> _What you should do_: The records underneath are to be repeated exactly, with the pictures left out.
━━━ Given data ━━━
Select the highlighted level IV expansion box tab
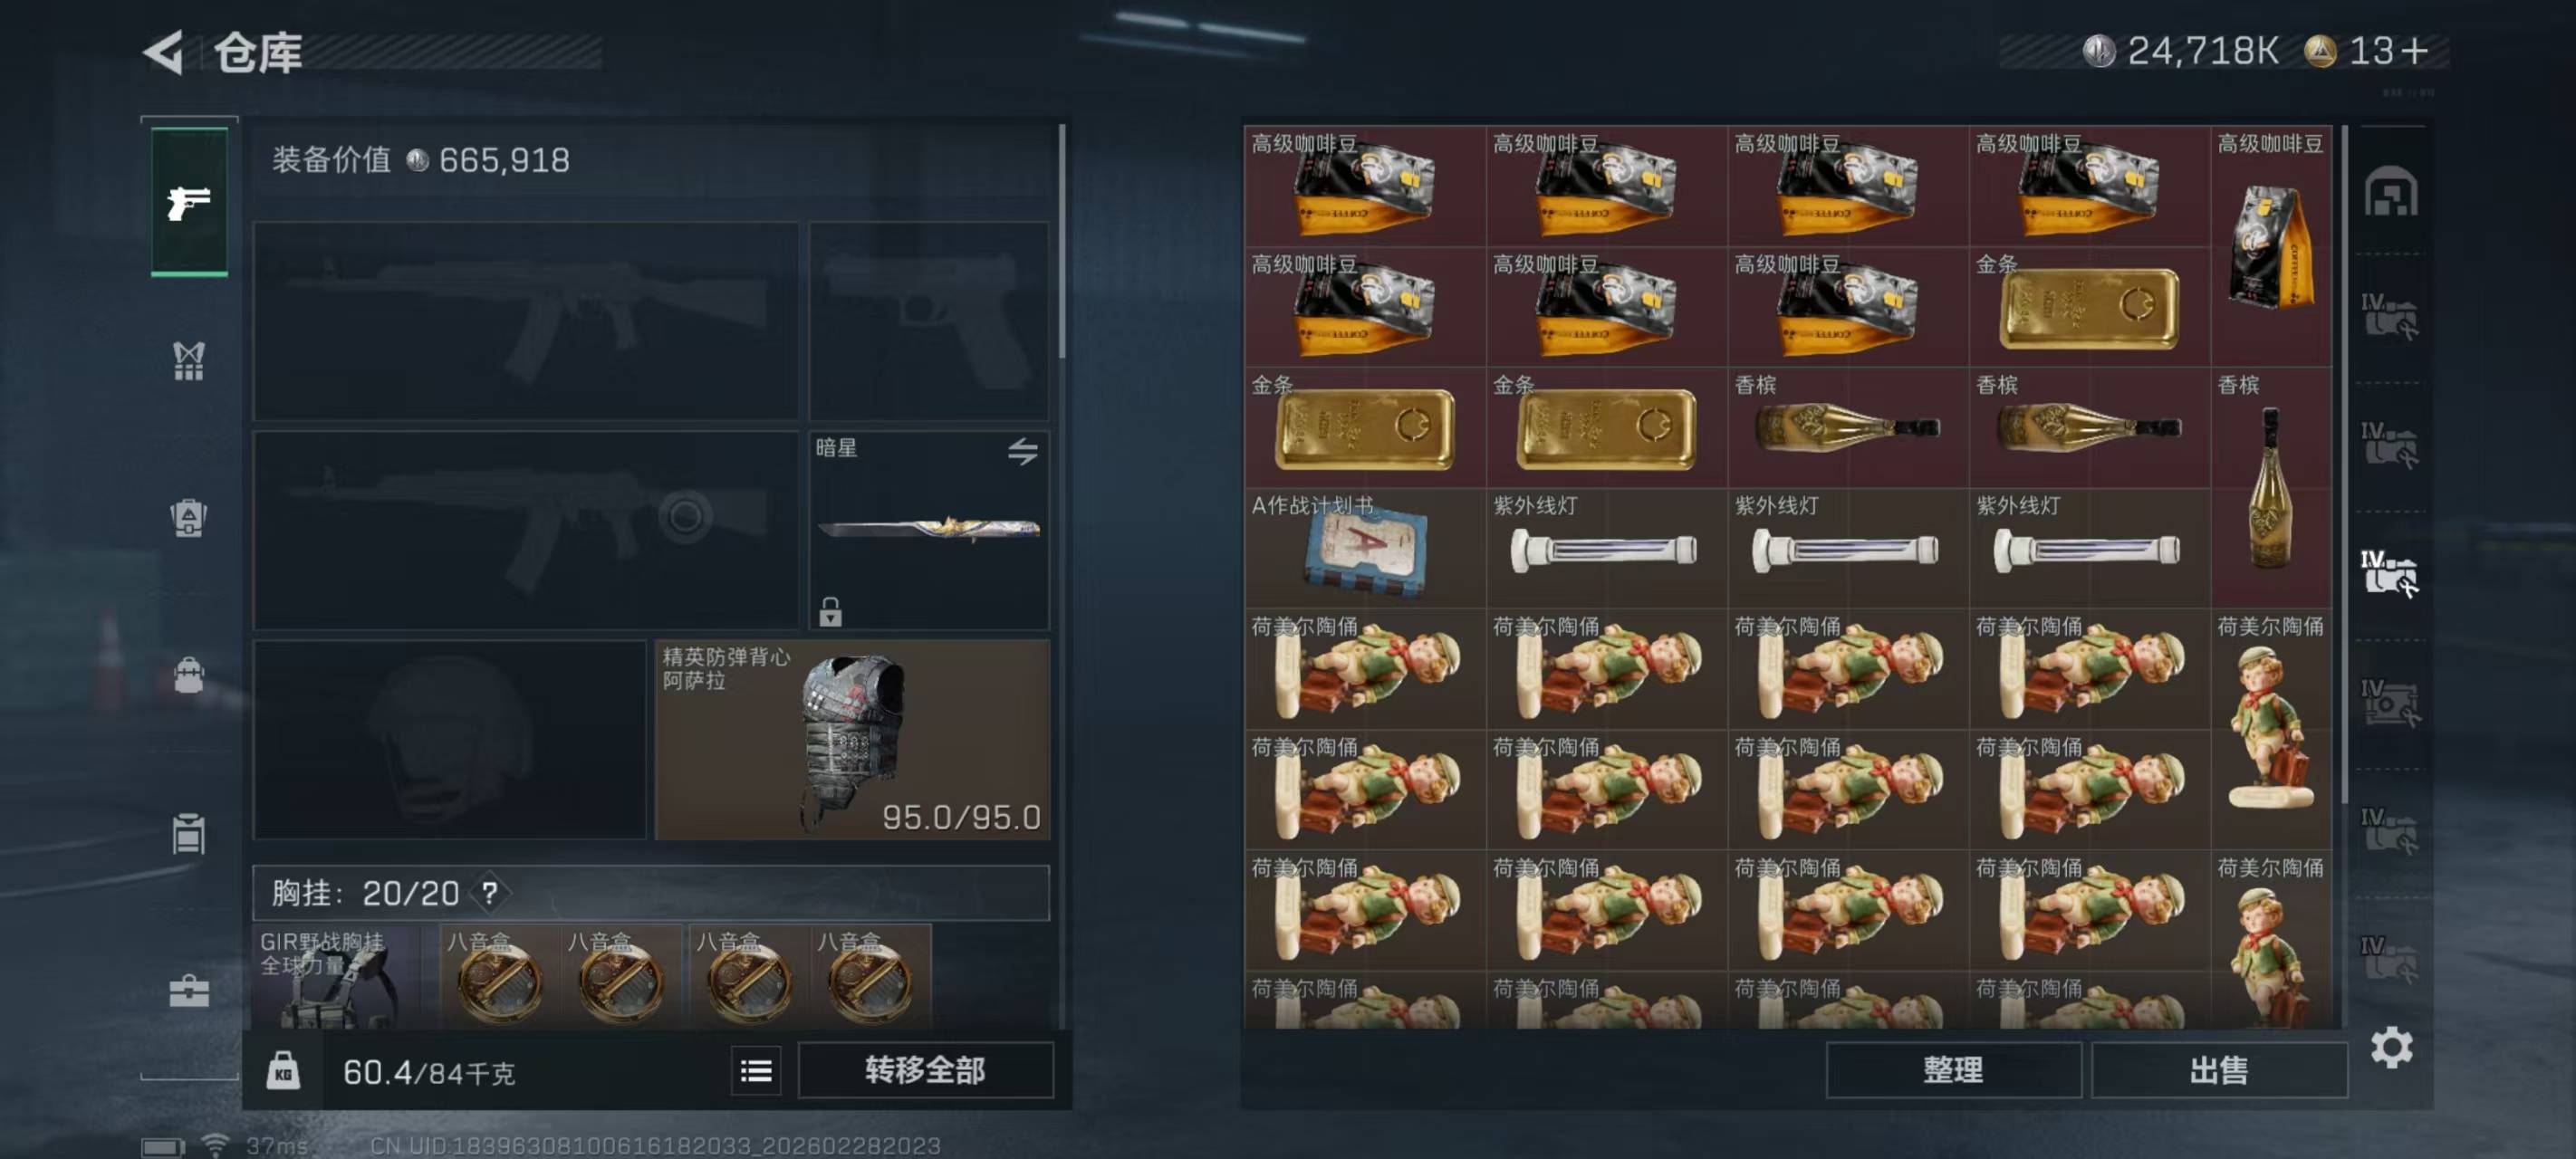 coord(2389,573)
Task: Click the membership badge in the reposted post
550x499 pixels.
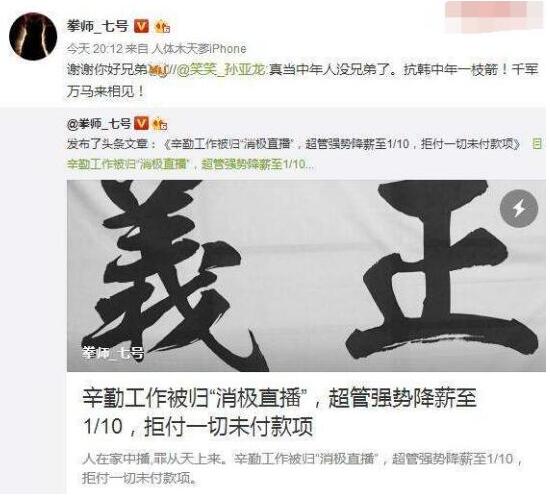Action: tap(161, 124)
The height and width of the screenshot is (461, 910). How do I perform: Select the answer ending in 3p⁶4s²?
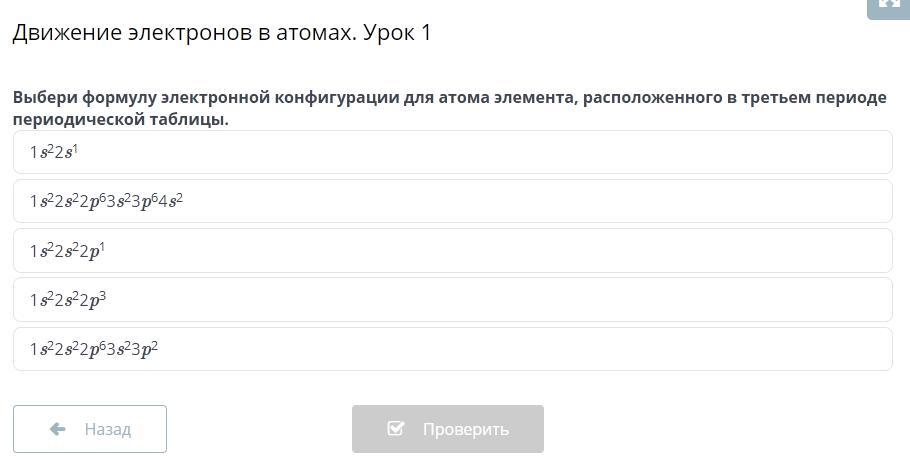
━━━
> _Task solution_:
Select the highlighted level IV expansion box tab
 coord(2389,573)
Task: Click the membership badge in the reposted post
550x499 pixels.
Action: tap(161, 124)
The height and width of the screenshot is (461, 910). How do I perform: Select the answer ending in 3p⁶4s²?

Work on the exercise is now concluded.